- RECORDS TO USE -

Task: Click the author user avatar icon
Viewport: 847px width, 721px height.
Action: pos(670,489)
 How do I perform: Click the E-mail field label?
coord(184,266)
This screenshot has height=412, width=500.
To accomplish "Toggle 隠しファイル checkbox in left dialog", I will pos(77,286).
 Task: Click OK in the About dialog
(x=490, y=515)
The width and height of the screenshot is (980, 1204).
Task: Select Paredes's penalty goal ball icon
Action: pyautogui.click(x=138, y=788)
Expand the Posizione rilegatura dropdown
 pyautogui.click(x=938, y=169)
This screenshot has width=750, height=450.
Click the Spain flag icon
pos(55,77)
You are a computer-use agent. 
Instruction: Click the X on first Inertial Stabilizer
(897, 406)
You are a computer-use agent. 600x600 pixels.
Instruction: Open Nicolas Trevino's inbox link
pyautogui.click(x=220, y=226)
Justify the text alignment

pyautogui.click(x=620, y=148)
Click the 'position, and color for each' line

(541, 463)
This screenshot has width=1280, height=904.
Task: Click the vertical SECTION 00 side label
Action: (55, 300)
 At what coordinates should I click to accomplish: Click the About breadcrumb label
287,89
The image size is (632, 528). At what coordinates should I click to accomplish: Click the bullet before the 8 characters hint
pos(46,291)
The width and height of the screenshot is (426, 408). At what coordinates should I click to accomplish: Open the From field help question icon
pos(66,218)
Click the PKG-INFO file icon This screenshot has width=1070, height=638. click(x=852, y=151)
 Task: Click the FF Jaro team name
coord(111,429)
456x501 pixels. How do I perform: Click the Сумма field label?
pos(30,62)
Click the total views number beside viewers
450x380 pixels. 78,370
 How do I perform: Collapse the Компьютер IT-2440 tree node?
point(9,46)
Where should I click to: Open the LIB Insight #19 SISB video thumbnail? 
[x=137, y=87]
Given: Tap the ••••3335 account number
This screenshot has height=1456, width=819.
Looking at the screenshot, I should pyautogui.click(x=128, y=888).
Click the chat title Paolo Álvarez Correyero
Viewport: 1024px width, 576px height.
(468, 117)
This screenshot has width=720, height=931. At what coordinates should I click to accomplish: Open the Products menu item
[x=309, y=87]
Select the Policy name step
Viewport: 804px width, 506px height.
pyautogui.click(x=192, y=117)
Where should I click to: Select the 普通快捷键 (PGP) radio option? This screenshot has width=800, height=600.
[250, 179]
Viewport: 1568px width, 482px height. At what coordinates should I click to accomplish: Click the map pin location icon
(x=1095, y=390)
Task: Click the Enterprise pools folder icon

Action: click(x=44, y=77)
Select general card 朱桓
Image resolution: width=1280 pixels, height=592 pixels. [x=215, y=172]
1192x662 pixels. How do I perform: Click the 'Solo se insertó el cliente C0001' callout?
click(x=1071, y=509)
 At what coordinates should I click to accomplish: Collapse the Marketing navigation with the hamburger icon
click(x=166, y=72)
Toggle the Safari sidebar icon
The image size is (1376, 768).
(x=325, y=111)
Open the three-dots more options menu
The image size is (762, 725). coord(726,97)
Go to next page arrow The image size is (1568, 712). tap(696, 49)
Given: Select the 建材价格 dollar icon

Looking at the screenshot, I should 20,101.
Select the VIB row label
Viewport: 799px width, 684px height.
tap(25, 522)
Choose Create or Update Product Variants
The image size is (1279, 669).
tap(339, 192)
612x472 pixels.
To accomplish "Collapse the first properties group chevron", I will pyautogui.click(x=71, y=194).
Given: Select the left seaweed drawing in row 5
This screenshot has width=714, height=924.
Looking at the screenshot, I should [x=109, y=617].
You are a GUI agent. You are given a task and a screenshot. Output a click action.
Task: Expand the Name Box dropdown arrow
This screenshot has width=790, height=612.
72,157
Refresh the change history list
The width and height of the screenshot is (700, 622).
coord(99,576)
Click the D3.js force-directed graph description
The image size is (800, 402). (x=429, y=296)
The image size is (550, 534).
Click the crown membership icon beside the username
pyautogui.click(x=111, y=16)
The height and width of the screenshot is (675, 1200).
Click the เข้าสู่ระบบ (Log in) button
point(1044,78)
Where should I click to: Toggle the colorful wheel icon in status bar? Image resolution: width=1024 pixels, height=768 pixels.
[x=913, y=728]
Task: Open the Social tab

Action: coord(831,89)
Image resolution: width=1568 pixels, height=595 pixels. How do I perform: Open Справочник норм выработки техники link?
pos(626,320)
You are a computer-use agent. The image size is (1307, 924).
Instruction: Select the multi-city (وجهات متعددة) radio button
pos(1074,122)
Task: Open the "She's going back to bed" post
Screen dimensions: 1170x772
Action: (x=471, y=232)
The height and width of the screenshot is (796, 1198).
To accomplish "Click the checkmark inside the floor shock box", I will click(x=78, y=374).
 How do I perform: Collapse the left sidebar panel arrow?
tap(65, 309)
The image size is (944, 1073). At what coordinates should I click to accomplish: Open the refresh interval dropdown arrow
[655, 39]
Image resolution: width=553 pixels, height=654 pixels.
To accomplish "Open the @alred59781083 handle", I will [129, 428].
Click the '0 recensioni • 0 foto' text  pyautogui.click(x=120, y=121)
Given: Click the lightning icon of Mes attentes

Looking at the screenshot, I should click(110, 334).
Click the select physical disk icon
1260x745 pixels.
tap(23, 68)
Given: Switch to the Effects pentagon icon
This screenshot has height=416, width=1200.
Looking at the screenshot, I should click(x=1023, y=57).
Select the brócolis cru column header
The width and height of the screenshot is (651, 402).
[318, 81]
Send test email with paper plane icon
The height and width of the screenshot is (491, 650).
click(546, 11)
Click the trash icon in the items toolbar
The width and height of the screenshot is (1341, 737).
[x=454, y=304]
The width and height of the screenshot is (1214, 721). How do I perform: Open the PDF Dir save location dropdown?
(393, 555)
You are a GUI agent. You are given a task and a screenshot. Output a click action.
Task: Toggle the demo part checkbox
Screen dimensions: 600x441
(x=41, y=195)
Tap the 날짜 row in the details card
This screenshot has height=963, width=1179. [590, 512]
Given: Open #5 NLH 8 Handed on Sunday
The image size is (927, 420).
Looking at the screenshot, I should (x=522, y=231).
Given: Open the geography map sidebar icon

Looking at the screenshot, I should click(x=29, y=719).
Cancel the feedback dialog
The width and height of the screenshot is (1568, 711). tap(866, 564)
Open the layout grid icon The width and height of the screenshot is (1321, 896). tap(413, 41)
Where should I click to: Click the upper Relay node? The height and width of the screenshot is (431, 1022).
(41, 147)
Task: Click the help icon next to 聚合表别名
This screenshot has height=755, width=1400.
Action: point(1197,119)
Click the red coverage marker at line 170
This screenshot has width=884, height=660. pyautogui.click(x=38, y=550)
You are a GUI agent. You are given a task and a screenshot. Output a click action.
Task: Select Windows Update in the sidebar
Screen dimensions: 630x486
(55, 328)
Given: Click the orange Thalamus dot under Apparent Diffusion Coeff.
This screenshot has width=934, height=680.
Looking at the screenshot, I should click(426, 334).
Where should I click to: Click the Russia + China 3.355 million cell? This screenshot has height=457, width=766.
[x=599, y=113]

- PROBLEM -
Find the line containing "Screen dimensions: 600x441", then output it and every line after it to the end of the data, exactly.

- EXERCISE RESULT -
Screen dimensions: 600x441
(x=41, y=195)
Tap the 날짜 row in the details card
This screenshot has height=963, width=1179. [590, 512]
Given: Open #5 NLH 8 Handed on Sunday
The image size is (927, 420).
Looking at the screenshot, I should (x=522, y=231).
Given: Open the geography map sidebar icon

Looking at the screenshot, I should click(x=29, y=719).
Cancel the feedback dialog
The width and height of the screenshot is (1568, 711). tap(866, 564)
Open the layout grid icon The width and height of the screenshot is (1321, 896). tap(413, 41)
Where should I click to: Click the upper Relay node? The height and width of the screenshot is (431, 1022).
(41, 147)
Task: Click the help icon next to 聚合表别名
This screenshot has height=755, width=1400.
Action: point(1197,119)
Click the red coverage marker at line 170
This screenshot has width=884, height=660. pyautogui.click(x=38, y=550)
You are a GUI agent. You are given a task and a screenshot. Output a click action.
Task: Select Windows Update in the sidebar
Screen dimensions: 630x486
(55, 328)
Given: Click the orange Thalamus dot under Apparent Diffusion Coeff.
This screenshot has width=934, height=680.
Looking at the screenshot, I should click(426, 334).
Where should I click to: Click the Russia + China 3.355 million cell? This screenshot has height=457, width=766.
[x=599, y=113]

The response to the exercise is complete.